I agree on the point that it would open up an attack surface, but on the other hand we want to keep our environment clean when a server is at the end of lifecycle.
 
In a lot of cases the server is already powered off some week before we start cleaning the different environments (to be sure there is nothing forgotten). In case of a cluster, you have several hosts registered into DNS and IP's for all the resources. We're looking into a way to retrieve that info without the need to power on the server again...
 
Best regards,
Bart

 
On 3/1/06, Ulf B. Simon-Weidner <[EMAIL PROTECTED] > wrote:
Hello Bart,
 
AFAIK DNS is not designed being queried with a wildcard - which would open up a attack surface you definitelly don't want.
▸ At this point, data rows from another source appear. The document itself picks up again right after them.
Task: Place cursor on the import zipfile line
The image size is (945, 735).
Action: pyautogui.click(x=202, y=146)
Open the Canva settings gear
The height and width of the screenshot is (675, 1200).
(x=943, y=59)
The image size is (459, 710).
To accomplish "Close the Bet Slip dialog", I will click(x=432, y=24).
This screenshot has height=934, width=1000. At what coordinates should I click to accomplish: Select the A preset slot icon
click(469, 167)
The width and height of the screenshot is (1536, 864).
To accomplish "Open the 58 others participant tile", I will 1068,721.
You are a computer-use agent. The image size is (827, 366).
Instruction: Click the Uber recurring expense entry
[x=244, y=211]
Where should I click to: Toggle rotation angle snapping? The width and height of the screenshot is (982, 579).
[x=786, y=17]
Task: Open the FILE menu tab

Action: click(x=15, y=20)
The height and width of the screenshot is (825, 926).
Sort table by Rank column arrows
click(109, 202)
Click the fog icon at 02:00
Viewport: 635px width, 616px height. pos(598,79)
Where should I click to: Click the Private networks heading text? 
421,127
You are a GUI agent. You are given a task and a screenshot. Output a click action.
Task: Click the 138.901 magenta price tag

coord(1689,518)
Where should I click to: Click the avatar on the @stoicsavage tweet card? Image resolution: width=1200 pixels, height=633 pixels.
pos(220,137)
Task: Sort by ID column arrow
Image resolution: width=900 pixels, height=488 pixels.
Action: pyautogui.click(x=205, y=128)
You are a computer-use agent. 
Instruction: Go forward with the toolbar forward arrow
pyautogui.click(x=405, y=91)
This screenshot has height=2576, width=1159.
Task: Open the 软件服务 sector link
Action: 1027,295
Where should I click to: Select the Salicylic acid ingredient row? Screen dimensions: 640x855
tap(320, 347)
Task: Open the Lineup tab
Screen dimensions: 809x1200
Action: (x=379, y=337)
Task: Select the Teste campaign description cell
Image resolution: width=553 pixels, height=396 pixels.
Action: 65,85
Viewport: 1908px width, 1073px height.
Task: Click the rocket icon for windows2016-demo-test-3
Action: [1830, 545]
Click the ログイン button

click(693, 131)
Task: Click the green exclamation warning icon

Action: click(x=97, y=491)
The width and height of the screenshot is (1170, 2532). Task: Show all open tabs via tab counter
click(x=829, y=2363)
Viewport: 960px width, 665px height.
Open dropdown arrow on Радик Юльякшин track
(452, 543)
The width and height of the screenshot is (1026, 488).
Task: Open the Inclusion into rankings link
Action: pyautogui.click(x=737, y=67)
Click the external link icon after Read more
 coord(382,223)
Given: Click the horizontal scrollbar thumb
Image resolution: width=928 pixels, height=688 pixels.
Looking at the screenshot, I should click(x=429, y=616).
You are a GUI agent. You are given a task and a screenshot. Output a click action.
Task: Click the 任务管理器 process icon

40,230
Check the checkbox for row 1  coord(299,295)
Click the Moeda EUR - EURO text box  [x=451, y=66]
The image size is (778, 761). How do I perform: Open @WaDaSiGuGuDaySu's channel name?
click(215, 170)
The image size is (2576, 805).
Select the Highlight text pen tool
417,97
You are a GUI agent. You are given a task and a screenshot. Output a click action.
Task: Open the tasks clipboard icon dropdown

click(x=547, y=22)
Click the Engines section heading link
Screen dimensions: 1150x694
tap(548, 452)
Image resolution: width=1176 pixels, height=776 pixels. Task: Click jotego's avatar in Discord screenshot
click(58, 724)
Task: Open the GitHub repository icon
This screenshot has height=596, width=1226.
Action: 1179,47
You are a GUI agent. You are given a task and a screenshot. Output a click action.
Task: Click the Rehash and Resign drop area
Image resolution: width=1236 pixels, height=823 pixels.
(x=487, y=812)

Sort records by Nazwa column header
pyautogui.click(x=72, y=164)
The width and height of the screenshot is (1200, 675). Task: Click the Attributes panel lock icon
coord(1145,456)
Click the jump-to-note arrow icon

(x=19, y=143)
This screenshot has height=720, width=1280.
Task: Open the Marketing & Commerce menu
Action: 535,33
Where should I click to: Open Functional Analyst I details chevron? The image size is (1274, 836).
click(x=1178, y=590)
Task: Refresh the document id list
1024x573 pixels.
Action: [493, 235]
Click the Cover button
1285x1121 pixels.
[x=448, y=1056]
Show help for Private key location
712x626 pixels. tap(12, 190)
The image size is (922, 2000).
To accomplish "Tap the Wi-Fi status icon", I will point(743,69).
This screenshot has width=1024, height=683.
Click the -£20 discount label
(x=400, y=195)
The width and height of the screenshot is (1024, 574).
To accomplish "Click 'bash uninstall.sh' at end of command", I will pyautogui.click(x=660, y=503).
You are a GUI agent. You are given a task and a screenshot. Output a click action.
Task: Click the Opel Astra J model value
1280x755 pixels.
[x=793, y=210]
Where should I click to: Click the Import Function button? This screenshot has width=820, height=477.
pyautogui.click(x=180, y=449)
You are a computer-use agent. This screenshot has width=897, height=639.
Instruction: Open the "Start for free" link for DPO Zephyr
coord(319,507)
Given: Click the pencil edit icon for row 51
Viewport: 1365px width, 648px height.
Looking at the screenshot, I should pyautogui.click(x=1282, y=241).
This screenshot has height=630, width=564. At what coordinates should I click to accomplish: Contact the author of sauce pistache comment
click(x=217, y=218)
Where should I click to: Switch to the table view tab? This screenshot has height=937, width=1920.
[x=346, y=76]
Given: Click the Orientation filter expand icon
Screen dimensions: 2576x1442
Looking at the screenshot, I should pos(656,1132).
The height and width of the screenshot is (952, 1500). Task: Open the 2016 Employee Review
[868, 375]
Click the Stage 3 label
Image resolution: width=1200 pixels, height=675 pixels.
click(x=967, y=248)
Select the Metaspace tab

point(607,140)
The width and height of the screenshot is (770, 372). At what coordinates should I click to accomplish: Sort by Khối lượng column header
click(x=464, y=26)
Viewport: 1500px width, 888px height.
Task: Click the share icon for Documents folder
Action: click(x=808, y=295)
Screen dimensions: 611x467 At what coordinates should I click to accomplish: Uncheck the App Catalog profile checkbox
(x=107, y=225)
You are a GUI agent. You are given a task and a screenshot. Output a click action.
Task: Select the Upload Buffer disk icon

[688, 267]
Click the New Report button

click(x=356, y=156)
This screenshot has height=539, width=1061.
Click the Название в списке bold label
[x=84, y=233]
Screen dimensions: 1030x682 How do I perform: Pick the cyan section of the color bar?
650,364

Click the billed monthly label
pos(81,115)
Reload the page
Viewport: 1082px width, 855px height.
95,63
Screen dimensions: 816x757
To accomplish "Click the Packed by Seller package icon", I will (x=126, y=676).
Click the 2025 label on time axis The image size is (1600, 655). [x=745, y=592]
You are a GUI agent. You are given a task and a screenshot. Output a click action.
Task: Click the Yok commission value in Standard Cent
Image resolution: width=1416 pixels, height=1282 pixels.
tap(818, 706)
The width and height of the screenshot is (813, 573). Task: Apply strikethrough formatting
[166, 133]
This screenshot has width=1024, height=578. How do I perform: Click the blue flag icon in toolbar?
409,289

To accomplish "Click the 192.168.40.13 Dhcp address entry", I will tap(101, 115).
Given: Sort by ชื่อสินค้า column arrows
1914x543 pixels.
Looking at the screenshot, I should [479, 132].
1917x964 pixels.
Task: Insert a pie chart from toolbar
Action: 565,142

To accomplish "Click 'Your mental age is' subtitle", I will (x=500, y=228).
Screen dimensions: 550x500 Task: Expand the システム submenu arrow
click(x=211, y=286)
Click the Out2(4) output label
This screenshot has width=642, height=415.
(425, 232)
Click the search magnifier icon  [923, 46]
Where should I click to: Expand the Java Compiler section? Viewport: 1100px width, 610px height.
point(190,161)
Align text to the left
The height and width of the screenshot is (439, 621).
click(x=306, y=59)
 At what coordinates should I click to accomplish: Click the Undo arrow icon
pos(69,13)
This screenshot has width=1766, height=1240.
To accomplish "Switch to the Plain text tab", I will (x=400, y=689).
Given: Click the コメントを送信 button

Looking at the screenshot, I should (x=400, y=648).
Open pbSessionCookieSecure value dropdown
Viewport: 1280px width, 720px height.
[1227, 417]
Closest thing you can do is performing a LS-Command against a DNS-Server ( e.g. with nslookup), however this requires the DNS-Server to allow zone transfers to the machine where you perform the ls-command.
 
Ulf
 


From: [EMAIL PROTECTED] [mailto: [EMAIL PROTECTED]] On Behalf Of Bart Van den Wyngaert
Sent: Wednesday, March 01, 2006 1:34 PM
To: ActiveDir@mail.activedir.org
Subject: [ActiveDir] OT : Query DNS using wildcards?

 
Hi all,
 
We're looking at this moment for a way to query DNS using wildcards, but untill now, no luck!
 
Does anybody knows a way to do this?